Not long ago, people at the Maafaru Airport on an island of Maldives found a large green sea turtle lying in the middle of a newly constructed tarmac. They were baffled to see that the turtle was laying eggs right on the runway. This happened because the turtle was most probably born on the same spot years ago when it was not an airstrip but just a tranquil beach with long history of being a popular nesting site for the turtles on the island. As part of what is called natal homing, many sea turtles return to the same beach to nest, where they themselves were born.
This mother turtle simply followed a natural instinct but in place of the soft sand of her home, she found concrete. She must have felt a different smell in the air, a different touch under her fins, she must have felt confused. But her rather simple mind would take a few more visits before she finally realizes that man doesn’t want anything but himself on that beach. Then, where will she go? Probably nature would have taught her to find alternative shores. Or not. But who cares?
This heartbreaking incident was one of many obvious examples of how endangered sea turtles are suffering from habitat loss – which somehow managed to grab news headlines and thankfully, garnered a lot of attention.
“Hi, my name is Magnolia” – Read the front of one tank at the Georgia Sea Turtle Center, a frail looking young turtle swimming inside. It was heartening. The presence of a name not only helped made her pain to be felt immediately by people standing before her, to a human mind distracted hopelessly with gadgets, it also saved the turtle from being reduced to an exhibit floating in front of it. To a generation that is not used to pay attention to the life they encounter on a daily basis – a name, perhaps made the turtle alive. “Hey Magnolia, how are you?” I had heard a teenager whisper softly.
In an interview given to Krista Tippet, Sherry Turkle, author of Alone Togehter, and founder/director of the MIT Initiative on Technology & Self, talked about a thought-provoking incident that helped her frame her thinking on the new sense of a cold pragmatism among the young generation.

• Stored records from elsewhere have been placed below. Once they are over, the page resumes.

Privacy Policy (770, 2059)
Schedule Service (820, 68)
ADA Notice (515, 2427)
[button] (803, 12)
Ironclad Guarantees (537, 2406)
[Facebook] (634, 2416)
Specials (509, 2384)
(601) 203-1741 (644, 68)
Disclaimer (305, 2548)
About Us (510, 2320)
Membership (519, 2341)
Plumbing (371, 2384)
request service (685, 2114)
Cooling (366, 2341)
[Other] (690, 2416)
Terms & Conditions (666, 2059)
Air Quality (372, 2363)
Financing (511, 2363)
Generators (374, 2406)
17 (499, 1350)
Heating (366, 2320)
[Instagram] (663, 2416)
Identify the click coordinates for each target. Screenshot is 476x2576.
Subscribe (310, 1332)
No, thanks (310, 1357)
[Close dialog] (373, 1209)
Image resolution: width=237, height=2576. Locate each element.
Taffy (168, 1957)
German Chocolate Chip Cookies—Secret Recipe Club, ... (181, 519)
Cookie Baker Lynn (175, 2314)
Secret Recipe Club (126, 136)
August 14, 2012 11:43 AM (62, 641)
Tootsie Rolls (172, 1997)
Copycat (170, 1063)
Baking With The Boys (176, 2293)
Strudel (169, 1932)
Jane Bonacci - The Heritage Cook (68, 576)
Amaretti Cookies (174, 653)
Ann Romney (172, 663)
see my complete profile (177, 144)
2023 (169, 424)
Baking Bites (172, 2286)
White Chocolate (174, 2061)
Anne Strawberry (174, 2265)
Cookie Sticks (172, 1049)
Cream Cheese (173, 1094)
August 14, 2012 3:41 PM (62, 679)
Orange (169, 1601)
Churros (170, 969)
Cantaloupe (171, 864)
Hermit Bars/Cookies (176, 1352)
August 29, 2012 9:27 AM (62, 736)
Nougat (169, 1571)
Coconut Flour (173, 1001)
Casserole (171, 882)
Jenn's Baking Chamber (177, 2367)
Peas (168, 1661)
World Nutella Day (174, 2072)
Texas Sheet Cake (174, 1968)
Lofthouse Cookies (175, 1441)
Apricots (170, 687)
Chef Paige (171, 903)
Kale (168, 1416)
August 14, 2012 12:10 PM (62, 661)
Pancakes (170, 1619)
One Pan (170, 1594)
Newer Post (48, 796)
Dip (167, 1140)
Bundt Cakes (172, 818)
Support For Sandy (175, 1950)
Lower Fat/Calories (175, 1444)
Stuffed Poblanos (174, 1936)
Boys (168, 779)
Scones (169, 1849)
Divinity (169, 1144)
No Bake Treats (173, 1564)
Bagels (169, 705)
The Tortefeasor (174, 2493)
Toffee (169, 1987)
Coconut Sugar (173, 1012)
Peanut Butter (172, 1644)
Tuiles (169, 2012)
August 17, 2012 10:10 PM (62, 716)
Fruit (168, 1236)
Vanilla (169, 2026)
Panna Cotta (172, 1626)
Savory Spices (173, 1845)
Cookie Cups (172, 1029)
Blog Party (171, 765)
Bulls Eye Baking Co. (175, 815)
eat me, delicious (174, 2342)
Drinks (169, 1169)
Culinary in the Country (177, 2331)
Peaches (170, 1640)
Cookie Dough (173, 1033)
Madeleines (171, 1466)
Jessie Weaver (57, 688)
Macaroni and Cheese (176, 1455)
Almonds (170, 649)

Once in a Darwin exhibition at a museum, Sherry’s daughter saw a Galapagos turtle brought up from the islands. The girl who was exposed to robots since a very young age, looked at the sleeping turtle and said to her mother, “For what this turtle is doing, they could have just had a robot.”
It struck Sherry that from the point of view of her young daughter, the fact that it was alive didn’t mattered at all. She went back to the museum several times and began to interview children and their parents about the question of the turtles, and was stunned to find that the children began to use this phrase while talking about turtles – “A robot would have been alive enough.” A Phrase that Sherry had never heard in her 20 years in the field. She lamented,
This is no longer philosophical. Life becomes a pragmatic quality.
Is this alive enough for this purpose?
During the interviews, one day while the kids were asking “Did it have to be alive for this?” a father had said, “It’s real. That’s the whole point.” Those words were lost on the kids.
When I imagine that mother turtle on the airstrip who was reportedly released back to the ocean, I see her slowly walking away from us all, then, disappearing with an onrushing wave, and taking with her a whole kingdom that was once gifted to us but we refused to keep, a kingdom we could not have even imagined ourselves, nor did we ever manage to grasp its phenomenon. Let alone recreating it, once lost.